Government surveillance wiz Glenn Greenwald is injecting his Twitter personality back into the news cycle.
As the subject of two recent pieces in The New Yorker and Huffington Post, Greenwald remains as skeptical as ever of the Russia investigation, and continues to strike MSNBC and the network’s host Rachel Maddow over their ongoing coverage of the saga.
“I’m pretty sure I am banned by MSNBC,” Greenwald told Huffington Post. “I used to be invited on constantly during the Bush years, and even into the Obama years. Then it kind of tampered off toward the end of the Obama years, when I was criticizing Obama.”
Greenwald told Observer in an email that he believes he was banned from MSNBC in 2017 because of his “harsh criticism of the obsession of MSNBC generally, and Maddow specifically, with the Russia story, as well as their numerous errors and reckless speculation.”
A spokesperson for the network did not immediately respond to Observer’s request for comment.

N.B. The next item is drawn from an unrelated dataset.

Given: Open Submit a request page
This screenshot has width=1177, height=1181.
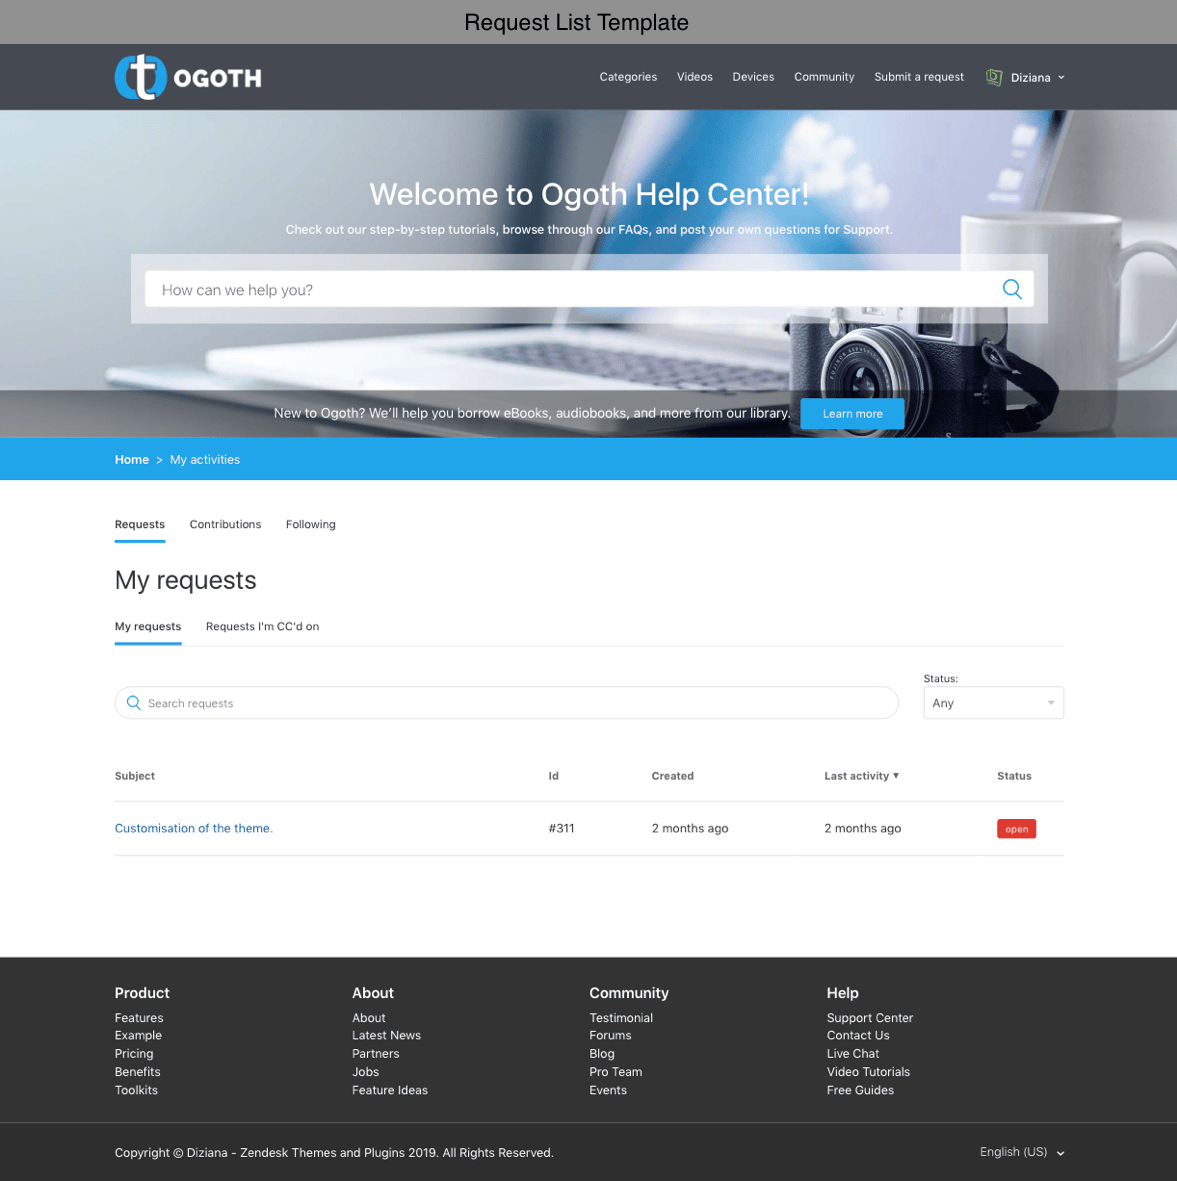Looking at the screenshot, I should point(918,77).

Throughout the Trump era, Greenwald has taken an aggressive stance toward MSNBC and Maddow. In July, the journalist published an op-ed in his flagship media property The Intercept titled “MSNBC Does Not Merely Permit Fabrications Against Democratic Party Critics. It Encourages and Rewards Them.” The piece cast questions over the network’s frequent guest Malcolm Nance—a former Naval Officer who accused Greenwald of being “an agent of Trump & Moscow” over Twitter—and the network’s coverage of critics toward the Democratic Party.

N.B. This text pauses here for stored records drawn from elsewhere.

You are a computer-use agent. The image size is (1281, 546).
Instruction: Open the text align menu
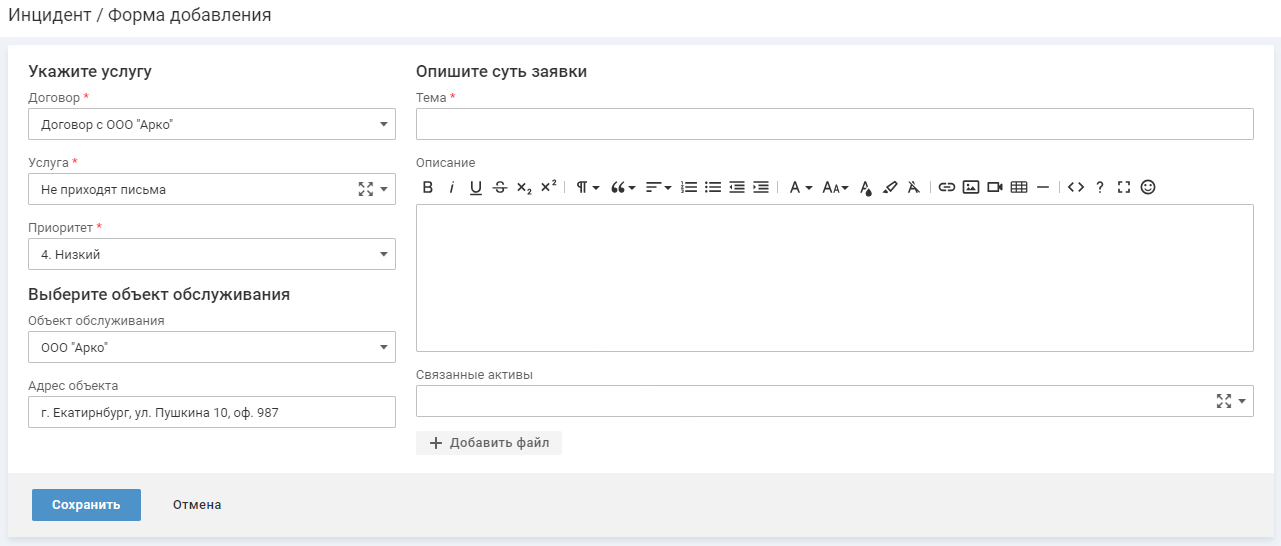coord(657,187)
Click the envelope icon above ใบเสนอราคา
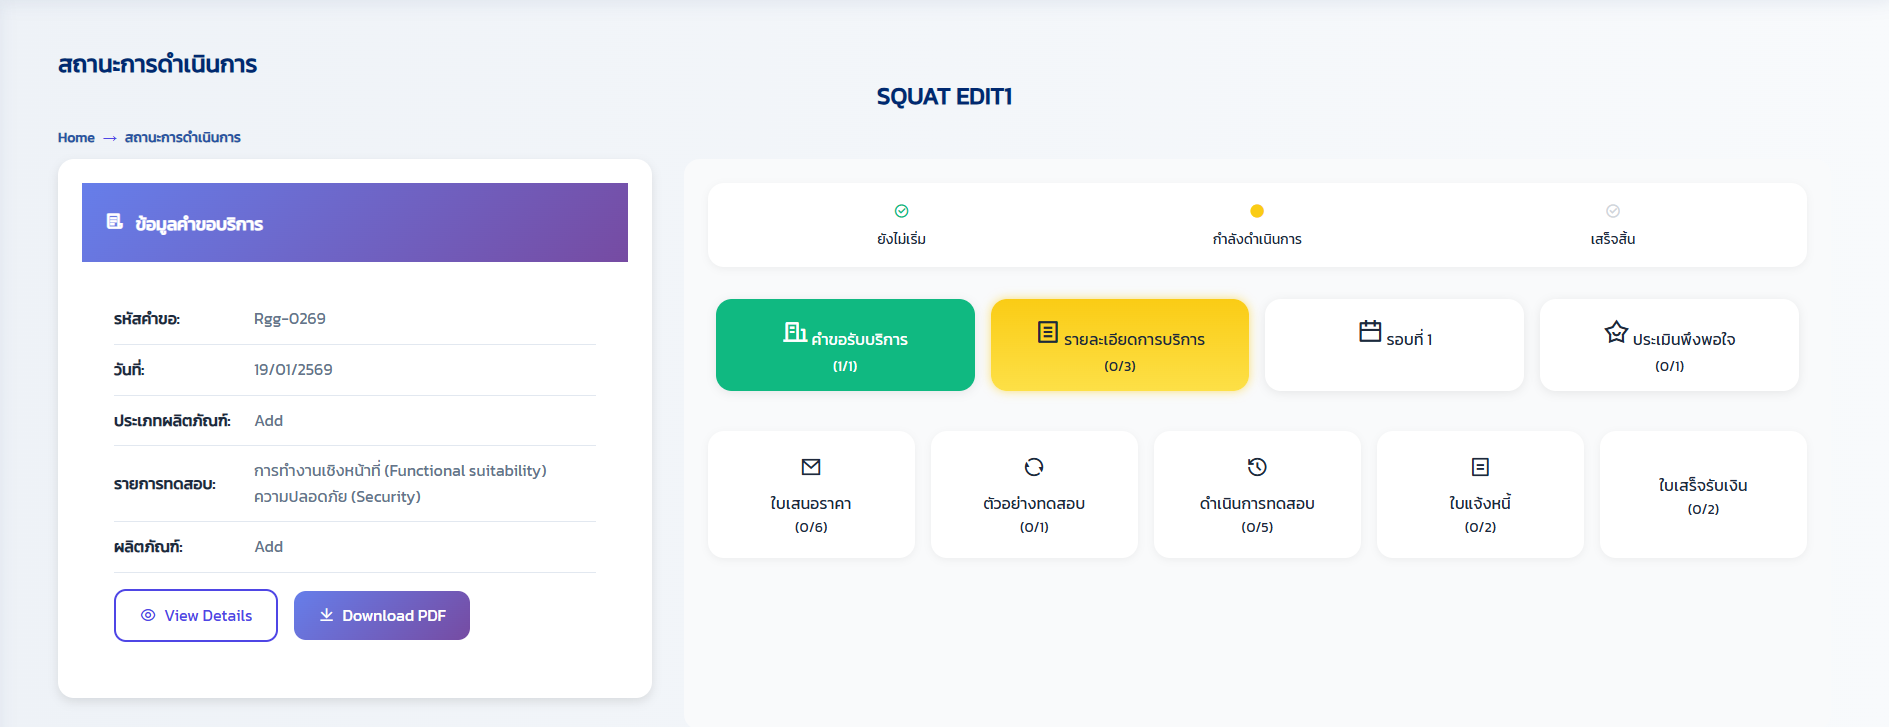 [x=811, y=467]
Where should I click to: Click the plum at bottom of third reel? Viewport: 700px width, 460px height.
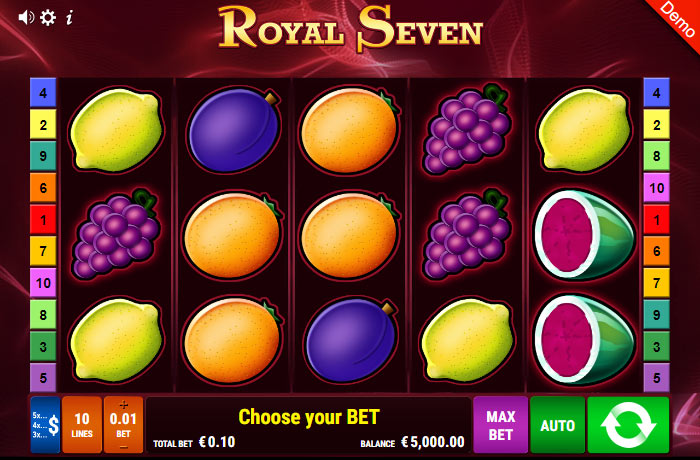(351, 340)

But tensions with Greenwald and Maddow were not always so strained. In an interview with New York Magazine earlier this year, The Intercept founder recalled his friendship with the cable news host, before shuddering at her career in recent years.
“I used to be really good friends with Rachel Maddow,” he told the publication. “And I’ve seen her devolution from this really interesting, really smart, independent thinker into this utterly scripted, intellectually dishonest, partisan hack.”
Greenwald now frequently appears as a guest on Fox News.